▶ [Problem details] Only an exact repetition of the lines from the one holding "Task: Select the 'Самовывоз' delivery option" to the end of the data is wanted, with pictures left out.
*** Data extracts
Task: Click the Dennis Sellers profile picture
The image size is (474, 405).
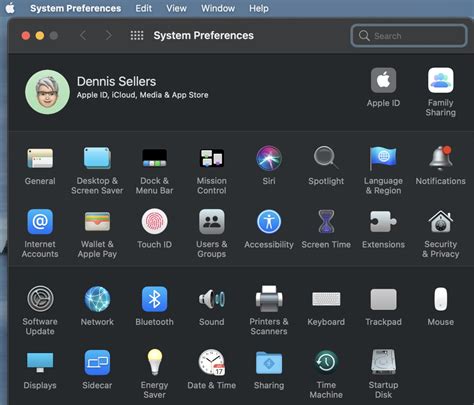Action: [x=47, y=92]
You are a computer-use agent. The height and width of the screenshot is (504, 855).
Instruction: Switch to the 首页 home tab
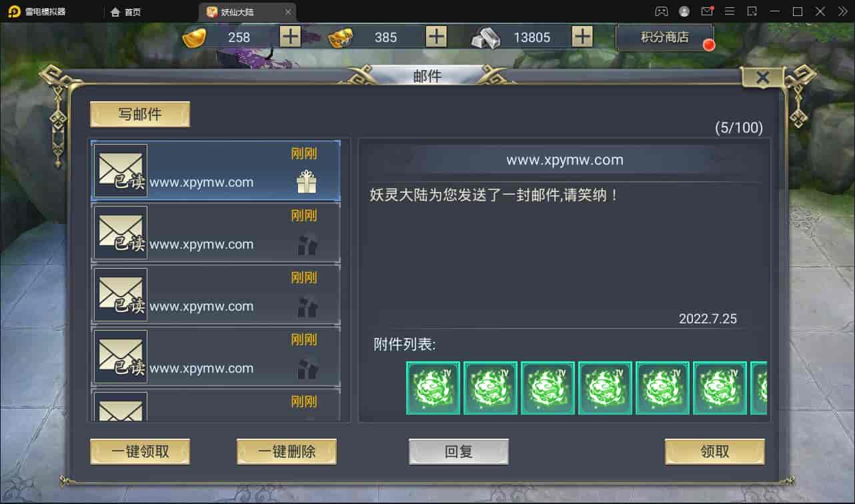(x=126, y=12)
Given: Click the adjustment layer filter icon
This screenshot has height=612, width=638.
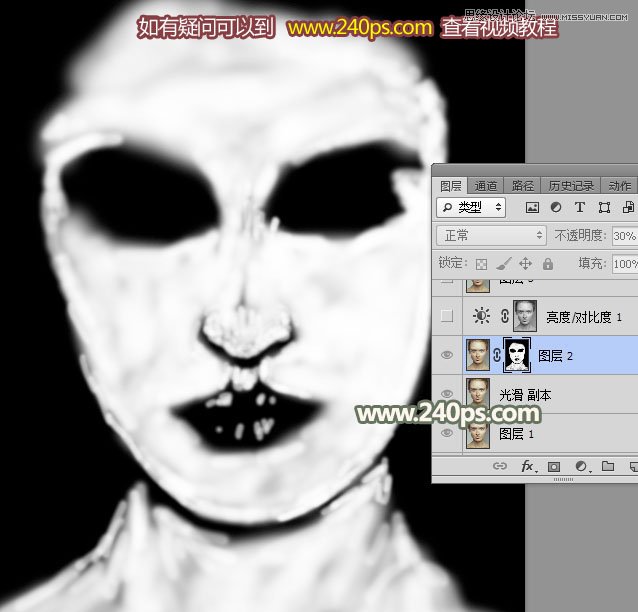Looking at the screenshot, I should point(556,208).
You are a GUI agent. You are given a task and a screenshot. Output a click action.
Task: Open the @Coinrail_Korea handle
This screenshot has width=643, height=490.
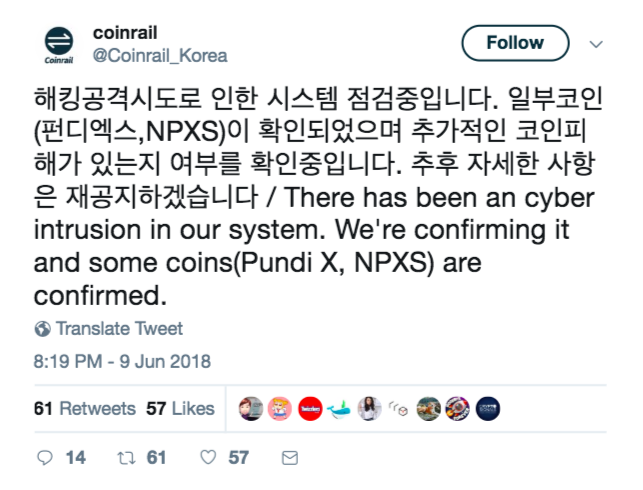[x=159, y=56]
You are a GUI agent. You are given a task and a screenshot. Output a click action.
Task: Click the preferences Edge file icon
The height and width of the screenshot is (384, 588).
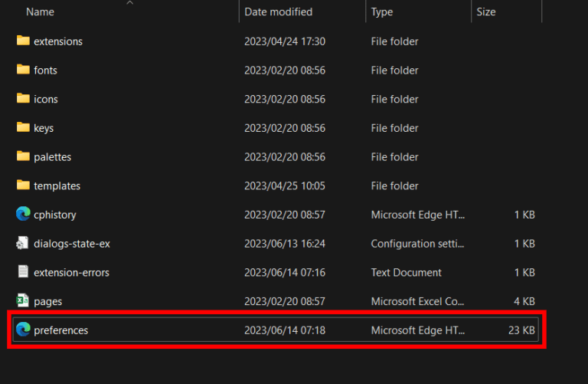23,330
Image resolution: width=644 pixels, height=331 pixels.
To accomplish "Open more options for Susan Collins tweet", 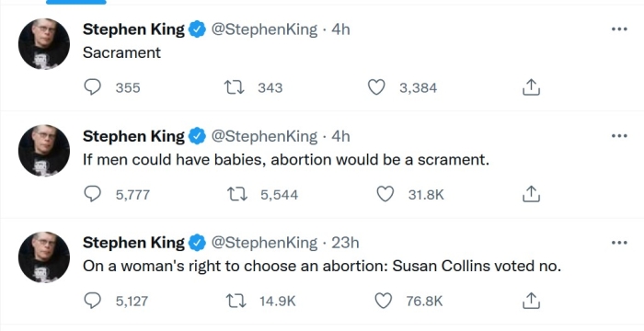I will 619,243.
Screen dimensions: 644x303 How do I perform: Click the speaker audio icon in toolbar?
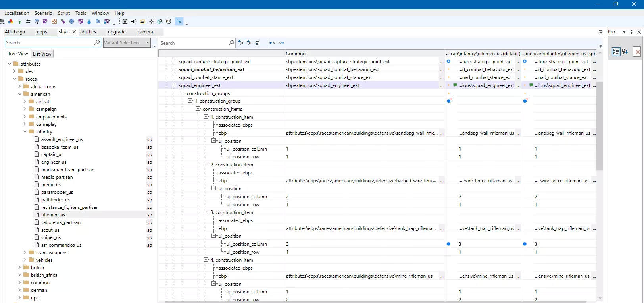[x=134, y=21]
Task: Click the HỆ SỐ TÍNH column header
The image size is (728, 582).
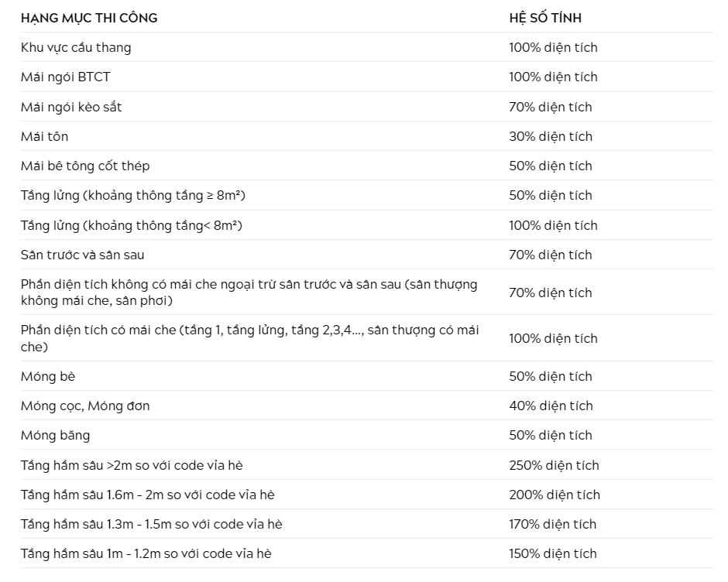Action: click(545, 18)
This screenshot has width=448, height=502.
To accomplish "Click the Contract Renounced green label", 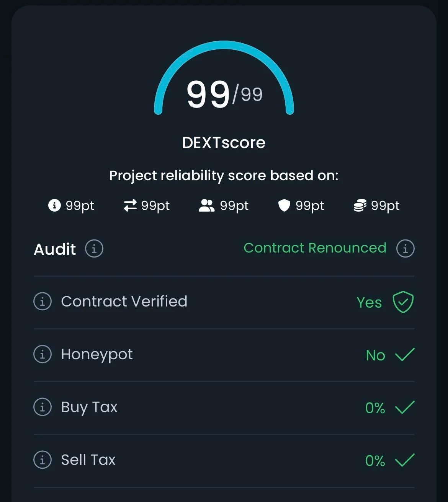I will 315,248.
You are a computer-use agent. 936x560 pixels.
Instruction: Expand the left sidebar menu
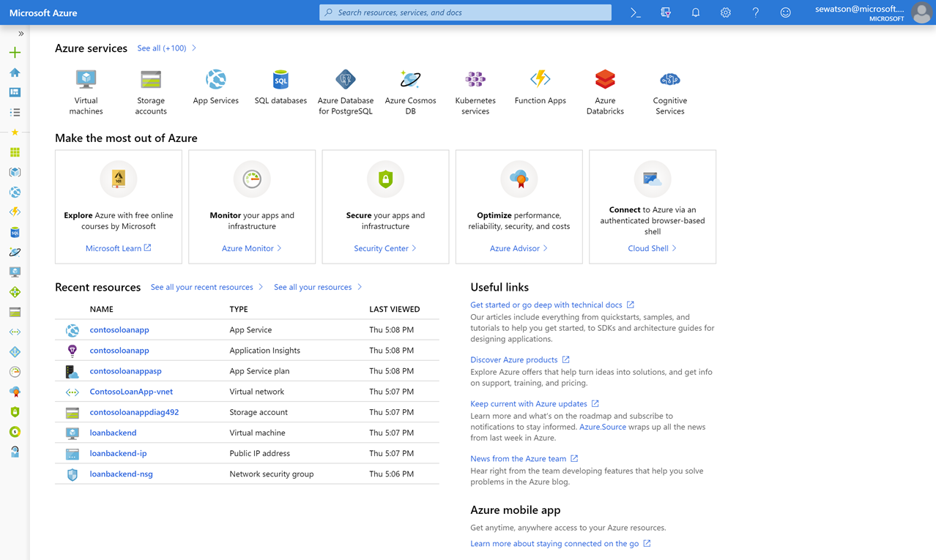(x=21, y=34)
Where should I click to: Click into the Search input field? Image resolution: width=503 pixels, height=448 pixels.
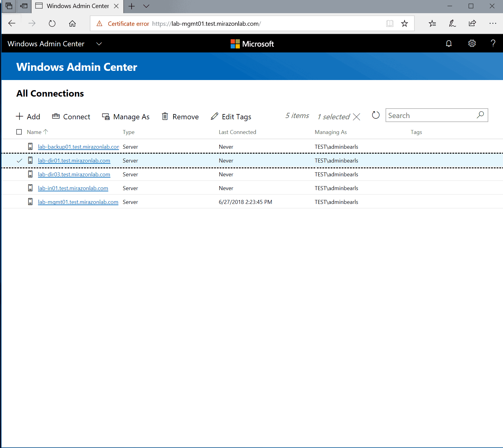pos(429,115)
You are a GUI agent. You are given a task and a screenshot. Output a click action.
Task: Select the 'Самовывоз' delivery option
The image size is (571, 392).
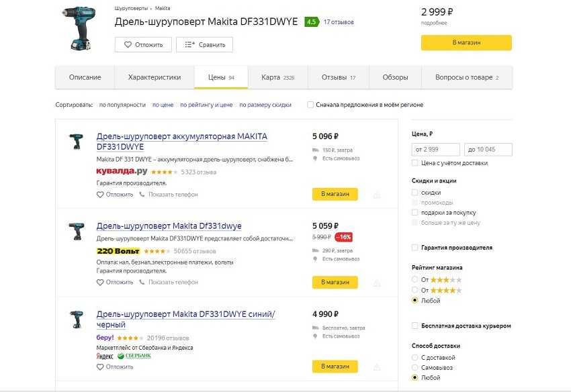(415, 368)
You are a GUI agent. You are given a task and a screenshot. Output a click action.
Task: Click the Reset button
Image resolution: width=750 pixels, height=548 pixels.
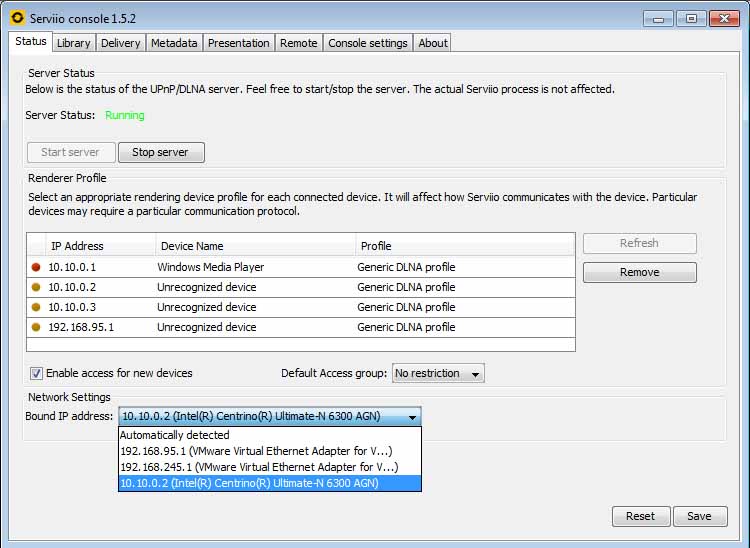[640, 516]
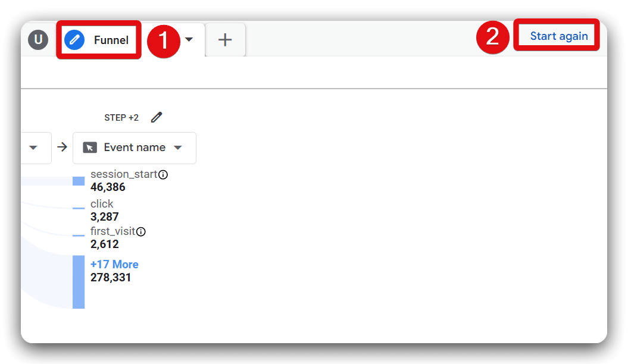Click the cursor icon beside Event name
This screenshot has height=364, width=628.
click(x=90, y=148)
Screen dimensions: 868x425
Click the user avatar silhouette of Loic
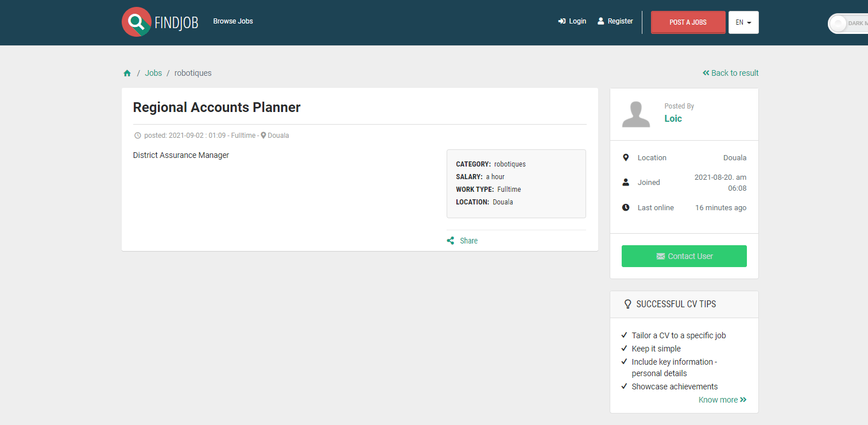click(x=636, y=114)
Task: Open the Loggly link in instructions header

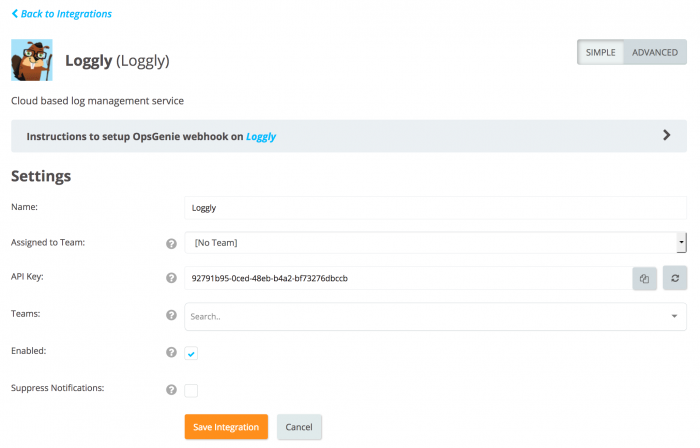Action: tap(261, 137)
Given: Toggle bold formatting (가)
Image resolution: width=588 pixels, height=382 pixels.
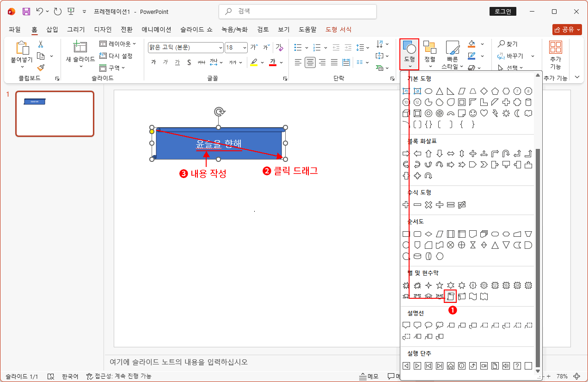Looking at the screenshot, I should (x=153, y=61).
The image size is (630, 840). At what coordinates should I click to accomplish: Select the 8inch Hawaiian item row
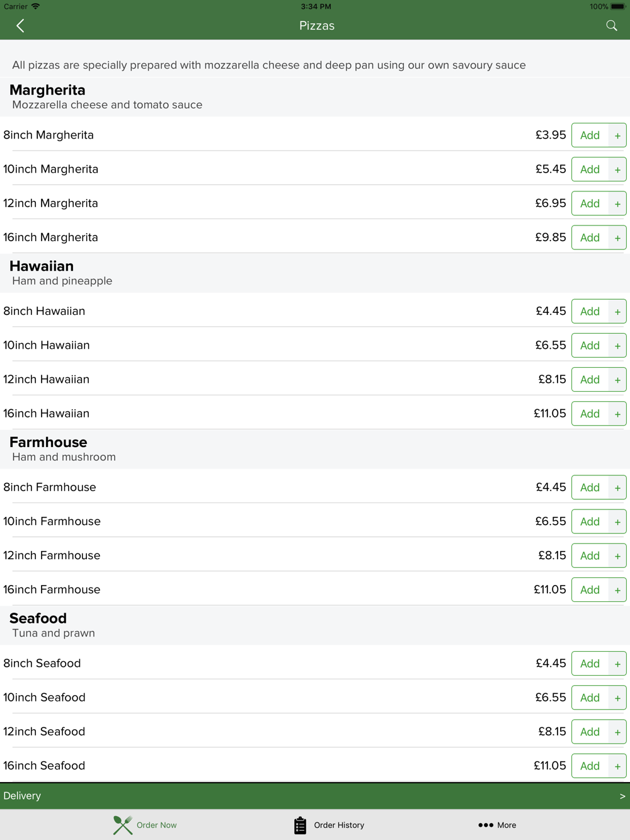[315, 310]
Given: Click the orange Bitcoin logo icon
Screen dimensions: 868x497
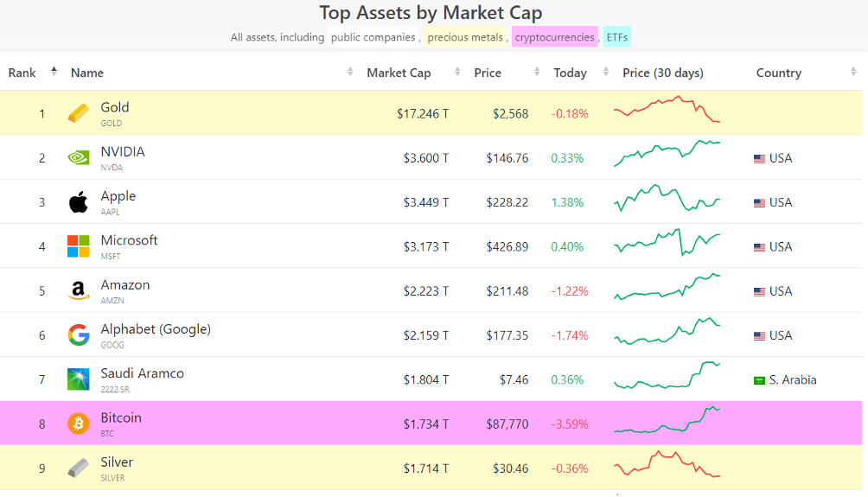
******
▶ [The completed task]
Task: Select the 'Самовывоз' delivery option
The image size is (571, 392).
(415, 368)
You are a GUI agent. You are given a task and a screenshot. Output a click action.
Task: Click the Reset button
Image resolution: width=750 pixels, height=548 pixels.
[640, 516]
Click the cursor icon beside Event name
This screenshot has height=364, width=628.
click(x=90, y=148)
Screen dimensions: 868x425
Click the user avatar silhouette of Loic
click(x=636, y=114)
Task: Open the Loggly link in instructions header

Action: tap(261, 137)
Given: Toggle bold formatting (가)
Image resolution: width=588 pixels, height=382 pixels.
Looking at the screenshot, I should (x=153, y=61).
The image size is (630, 840). At what coordinates should I click to accomplish: Select the 8inch Hawaiian item row
[315, 310]
Given: Click the orange Bitcoin logo icon
Screen dimensions: 868x497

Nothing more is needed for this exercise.